In the second half of the intervention, individual goals and targets regarding measures that could contribute to improved sleep were set, and the sleep diaries used as a basis for group discussion and evaluation of effect. Finally, an individual maintenance plan, in which each participant described what they considered as the most important steps in their process of change, a document intended for them to be able to get back to in case the sleeping problem should return.

Control group

The participants in the control group consisted of patients who were prescribed a sleep medication for insomnia, either if the prescription was new for the patient (i.e. the patient had no ongoing sleep medication) or if a change in a previously prescribed sleep medication was decided (increase of dose or change to/addition of another medication).

Measurements

Prior to the CBT group intervention, the participants graded their sleep time and quality by filling-out the Pittsburgh Sleep Quality Index (PSQI) form [8,9], and estimated the severity of their sleeping problems by filling-out the Insomnia Severity Index (ISI) [10]. In both cases, measurement was then repeated directly (within maximum one week) and two months after the final group session, i.e. after having completed the intervention.
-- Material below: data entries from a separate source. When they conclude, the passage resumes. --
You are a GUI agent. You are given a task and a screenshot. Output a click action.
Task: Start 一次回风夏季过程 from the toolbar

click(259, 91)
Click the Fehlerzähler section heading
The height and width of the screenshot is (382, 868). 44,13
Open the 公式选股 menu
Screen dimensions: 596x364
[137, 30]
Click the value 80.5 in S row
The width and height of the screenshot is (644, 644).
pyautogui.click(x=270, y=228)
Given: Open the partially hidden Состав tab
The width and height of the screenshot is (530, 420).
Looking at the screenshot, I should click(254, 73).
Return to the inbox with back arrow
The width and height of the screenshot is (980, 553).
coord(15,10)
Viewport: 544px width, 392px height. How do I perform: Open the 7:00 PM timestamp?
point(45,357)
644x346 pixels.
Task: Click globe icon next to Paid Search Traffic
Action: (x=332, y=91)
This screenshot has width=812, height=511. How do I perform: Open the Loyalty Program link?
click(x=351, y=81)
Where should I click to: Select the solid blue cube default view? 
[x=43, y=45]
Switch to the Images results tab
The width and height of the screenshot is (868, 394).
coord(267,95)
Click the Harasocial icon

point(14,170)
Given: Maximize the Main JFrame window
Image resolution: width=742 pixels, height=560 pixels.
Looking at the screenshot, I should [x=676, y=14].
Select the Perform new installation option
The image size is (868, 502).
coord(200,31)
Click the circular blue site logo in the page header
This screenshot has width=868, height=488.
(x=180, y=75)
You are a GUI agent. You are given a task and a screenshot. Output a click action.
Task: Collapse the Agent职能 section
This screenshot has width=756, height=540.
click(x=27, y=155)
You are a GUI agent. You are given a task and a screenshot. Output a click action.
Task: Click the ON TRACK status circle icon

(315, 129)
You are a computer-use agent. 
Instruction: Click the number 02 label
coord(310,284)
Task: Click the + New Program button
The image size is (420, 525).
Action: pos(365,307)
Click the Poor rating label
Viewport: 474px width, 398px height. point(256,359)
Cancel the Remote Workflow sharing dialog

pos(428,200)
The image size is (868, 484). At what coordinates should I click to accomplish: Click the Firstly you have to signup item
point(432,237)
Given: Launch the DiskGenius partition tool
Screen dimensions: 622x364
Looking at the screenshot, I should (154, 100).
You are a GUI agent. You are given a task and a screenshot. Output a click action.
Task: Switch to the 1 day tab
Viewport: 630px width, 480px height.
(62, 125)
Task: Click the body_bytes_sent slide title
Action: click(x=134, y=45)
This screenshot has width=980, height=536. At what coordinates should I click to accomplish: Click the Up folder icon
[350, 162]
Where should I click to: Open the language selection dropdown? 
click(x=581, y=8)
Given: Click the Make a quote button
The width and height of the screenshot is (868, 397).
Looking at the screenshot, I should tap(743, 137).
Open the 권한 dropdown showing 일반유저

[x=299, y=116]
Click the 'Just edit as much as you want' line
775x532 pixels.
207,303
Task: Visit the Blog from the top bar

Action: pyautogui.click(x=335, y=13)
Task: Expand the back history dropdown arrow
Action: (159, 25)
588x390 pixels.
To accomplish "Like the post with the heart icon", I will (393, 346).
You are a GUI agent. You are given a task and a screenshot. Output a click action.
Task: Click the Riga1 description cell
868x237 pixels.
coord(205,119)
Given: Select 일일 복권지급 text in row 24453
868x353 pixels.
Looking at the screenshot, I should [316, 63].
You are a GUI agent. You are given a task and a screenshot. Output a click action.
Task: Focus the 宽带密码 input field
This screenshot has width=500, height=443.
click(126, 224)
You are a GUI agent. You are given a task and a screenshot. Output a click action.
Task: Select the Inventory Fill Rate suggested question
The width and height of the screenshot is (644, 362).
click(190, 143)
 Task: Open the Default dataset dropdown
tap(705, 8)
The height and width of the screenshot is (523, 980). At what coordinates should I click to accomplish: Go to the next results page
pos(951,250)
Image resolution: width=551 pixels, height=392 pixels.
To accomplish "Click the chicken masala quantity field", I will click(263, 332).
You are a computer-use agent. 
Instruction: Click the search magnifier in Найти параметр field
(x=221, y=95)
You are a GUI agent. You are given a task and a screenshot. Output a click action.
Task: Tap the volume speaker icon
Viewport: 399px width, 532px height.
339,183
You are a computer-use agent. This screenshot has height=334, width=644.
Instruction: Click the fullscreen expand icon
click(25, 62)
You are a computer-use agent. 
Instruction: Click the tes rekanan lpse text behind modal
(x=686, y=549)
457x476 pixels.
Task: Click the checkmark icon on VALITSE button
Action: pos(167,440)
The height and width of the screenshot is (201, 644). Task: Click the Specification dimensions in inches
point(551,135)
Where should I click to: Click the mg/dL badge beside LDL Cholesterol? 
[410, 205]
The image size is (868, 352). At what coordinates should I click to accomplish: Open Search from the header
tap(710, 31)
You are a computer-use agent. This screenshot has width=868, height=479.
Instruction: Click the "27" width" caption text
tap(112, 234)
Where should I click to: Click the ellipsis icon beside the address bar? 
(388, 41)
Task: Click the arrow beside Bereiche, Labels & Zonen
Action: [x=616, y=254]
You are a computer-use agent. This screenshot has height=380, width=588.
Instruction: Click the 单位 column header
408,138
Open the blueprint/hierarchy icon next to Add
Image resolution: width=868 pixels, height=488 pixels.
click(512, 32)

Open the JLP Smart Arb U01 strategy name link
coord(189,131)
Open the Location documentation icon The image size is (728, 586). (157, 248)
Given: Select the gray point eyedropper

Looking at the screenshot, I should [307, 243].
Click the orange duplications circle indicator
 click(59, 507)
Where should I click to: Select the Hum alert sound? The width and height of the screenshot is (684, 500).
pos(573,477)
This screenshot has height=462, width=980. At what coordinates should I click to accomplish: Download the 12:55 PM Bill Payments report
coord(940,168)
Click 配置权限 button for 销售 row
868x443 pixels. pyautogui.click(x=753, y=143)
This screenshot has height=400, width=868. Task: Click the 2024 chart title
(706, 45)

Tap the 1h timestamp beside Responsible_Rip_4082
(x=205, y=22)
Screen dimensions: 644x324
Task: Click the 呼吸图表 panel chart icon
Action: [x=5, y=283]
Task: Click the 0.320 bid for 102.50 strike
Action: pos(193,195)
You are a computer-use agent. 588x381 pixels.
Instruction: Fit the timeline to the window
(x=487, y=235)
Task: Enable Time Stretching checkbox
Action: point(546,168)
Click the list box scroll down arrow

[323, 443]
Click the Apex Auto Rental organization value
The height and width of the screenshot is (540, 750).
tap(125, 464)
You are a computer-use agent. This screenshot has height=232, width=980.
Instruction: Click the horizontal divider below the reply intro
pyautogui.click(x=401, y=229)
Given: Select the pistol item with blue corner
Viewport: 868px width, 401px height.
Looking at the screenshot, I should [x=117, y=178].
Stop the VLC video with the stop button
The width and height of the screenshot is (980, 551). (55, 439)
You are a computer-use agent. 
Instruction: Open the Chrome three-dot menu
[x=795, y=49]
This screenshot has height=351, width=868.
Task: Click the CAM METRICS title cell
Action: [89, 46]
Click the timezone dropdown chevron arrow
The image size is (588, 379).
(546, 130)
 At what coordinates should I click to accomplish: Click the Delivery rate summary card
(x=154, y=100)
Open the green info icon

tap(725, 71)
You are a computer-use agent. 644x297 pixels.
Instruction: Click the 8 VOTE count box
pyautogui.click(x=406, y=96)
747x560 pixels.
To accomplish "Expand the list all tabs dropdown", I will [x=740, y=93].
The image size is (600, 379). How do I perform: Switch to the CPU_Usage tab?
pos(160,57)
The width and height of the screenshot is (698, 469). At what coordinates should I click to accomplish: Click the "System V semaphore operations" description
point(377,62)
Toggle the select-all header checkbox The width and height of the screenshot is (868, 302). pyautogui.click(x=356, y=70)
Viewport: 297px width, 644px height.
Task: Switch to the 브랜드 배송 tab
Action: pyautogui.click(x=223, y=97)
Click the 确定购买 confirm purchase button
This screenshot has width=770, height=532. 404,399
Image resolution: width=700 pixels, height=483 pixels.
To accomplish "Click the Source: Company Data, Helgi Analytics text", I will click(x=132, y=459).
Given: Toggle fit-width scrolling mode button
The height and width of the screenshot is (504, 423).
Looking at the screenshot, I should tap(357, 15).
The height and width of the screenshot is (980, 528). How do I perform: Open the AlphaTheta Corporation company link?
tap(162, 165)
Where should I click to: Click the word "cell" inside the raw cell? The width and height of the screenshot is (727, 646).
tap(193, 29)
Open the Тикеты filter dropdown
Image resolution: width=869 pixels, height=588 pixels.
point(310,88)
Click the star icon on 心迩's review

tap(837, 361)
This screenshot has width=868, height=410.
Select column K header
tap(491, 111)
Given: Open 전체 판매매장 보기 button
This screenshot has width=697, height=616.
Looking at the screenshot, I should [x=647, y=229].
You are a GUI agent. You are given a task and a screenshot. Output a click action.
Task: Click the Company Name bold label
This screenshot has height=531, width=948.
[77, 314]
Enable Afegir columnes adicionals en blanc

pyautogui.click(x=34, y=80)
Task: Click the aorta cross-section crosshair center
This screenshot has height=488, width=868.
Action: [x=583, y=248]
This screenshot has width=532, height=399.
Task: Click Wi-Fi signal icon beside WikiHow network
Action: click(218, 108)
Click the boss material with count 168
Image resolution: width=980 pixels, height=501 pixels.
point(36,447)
Apart from sleep estimation, cortisol in saliva was also measured before and directly after the intervention, as a possible biomarker of stress. Since the normal biological pattern for blood cortisol (reflected also in saliva) is a natural peak in the morning, at about half an hour after awakening, the saliva test was at each occasion taken twice: 1) directly after awakening, and 2) half an hour after awakening. An absence of a ≥50% increase in saliva cortisol level from the initial to the half-hour measurement was seen as an indication of possible stress [11,12].

The test was taken by the participants themselves, using the SalivaBio Oral Swab sample equipment (Salimetrics Inc., London, UK) by placing a saliva collection swab sublingually for two minutes, and then closing it in the sample tube. The samples were then to be brought to the PHC unit laboratory within three days, and should if not brought in during the same day be kept in refrigerator. After arrival to the laboratory, the test was centrifuged and frozen at -20° Celsius until analysis.

Results

Fifty-six participants were initially enrolled in the study, 41 in the intervention group and 15 in the control group. Of the participants in the intervention group, six interrupted the intervention after one or two group sessions and were thus excluded from the study. Of the remaining 35 participants in the intervention group, 28 were women and seven were men, and in the control group the corresponding gender distribution was eleven women and four men.

The mean age was 54 years, ranging between 21 to 85 years. Main characteristics of the study population is shown in Table 1.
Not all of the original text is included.